L’universalité du droit de vote est un enjeu récurrent dans l’histoire des États-Unis et, comme dans la plupart des régimes démocratiques, il prend la forme d’une conquête par paliers successifs. Au sortir de la guerre de Sécession, l’adoption du XVe amendement en 1870 rend illégale la limitation du droit de vote « pour raison de race, couleur, ou condition antérieure de servitude ». En 1920, le XIXe amendement interdit de « dénier ou restreindre » le droit de vote en raison du genre[9]. Le XXIVe amendement est adopté en plein mouvement des droits civiques, en 1964, et déclare illégale toute restriction d’accès au vote liée au non-paiement de la taxe électorale ou « de tout autre impôt ». Enfin, en 1971, le XXVIe amendement permet aux citoyens et citoyennes de voter dès dix-huit ans.

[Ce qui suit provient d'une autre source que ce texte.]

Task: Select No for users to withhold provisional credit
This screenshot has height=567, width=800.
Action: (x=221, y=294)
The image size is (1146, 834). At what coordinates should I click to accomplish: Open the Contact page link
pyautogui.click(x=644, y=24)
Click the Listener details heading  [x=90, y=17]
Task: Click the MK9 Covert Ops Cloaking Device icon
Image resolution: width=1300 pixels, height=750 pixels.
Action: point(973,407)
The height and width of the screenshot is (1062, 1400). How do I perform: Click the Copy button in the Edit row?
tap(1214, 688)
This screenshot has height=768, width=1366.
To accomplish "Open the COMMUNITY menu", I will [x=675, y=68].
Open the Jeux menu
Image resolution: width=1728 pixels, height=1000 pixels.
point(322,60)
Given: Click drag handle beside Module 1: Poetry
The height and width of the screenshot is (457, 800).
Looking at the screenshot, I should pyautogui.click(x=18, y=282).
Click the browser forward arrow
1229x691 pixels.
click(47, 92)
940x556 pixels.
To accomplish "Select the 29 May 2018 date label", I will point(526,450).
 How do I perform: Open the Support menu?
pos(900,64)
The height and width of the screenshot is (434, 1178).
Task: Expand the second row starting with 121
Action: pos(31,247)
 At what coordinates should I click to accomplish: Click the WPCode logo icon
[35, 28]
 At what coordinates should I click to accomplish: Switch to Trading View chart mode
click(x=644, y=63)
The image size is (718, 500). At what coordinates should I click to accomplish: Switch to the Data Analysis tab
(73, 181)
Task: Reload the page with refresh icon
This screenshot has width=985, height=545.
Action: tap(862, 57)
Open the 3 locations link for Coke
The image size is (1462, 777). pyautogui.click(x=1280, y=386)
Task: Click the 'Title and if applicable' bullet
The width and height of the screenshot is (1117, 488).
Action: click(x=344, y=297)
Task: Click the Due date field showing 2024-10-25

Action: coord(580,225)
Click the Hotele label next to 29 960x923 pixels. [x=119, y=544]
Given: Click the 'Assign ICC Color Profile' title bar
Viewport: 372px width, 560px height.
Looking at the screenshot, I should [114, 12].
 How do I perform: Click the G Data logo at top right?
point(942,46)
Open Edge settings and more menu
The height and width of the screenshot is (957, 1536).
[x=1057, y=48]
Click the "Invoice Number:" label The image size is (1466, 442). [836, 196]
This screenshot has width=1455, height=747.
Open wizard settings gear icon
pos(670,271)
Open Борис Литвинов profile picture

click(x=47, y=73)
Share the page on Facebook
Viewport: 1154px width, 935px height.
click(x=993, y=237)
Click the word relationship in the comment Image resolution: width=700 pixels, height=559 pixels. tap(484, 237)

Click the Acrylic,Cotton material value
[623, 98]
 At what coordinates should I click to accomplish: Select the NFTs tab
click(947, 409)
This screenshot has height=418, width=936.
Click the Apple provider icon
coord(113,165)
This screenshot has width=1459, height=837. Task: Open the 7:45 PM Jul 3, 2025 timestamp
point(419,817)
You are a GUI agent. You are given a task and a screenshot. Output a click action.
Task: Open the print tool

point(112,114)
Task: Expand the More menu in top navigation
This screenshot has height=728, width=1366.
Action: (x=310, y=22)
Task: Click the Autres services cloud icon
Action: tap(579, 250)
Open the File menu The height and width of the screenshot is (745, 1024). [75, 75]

Ces dispositions constitutionnelles mises bout à bout, en empêchant en principe les discriminations dans l’octroi du droit de vote, entendent garantir à toutes les citoyennes majeures et à tous les citoyens majeurs et de nationalité américaine un suffrage universel.
Mais les discriminations dans l’exercice du vote ne se limitent pas aux interdictions formelles, aux règles de droit grossièrement injustes, elles apparaissent aujourd’hui, de façon indirecte, dans les difficultés que peuvent rencontrer certaines parties de la population à avoir matériellement accès aux urnes, notamment par manque de temps ou en raison de complications administratives. Les contraintes juridiques nouvelles visant à encadrer davantage le vote sont désignées, par celles et ceux qui les combattent, par une expression puissante et terrible : « voter suppression »[10]. Ces règles, parfois adoptées en dernières minutes[11], touchent à toutes les étapes du processus électoral : ajout de modalités supplémentaires pour l’inscription sur les listes, ajout de conditions pour voter par correspondance, fixation de règles plus strictes pour prouver son identité lors du vote, raccourcissement de la période d’envoi des bulletins de vote par correspondance, suppression de bureaux de vote, etc[12]. Prises pour la plupart au nom de la lutte contre la fraude, ces mesures sont dénoncées par les défenseurs des droits civiques, car elles risquent de détourner des urnes certaines catégories d’électeurs. Nous aurons l’occasion d’y revenir.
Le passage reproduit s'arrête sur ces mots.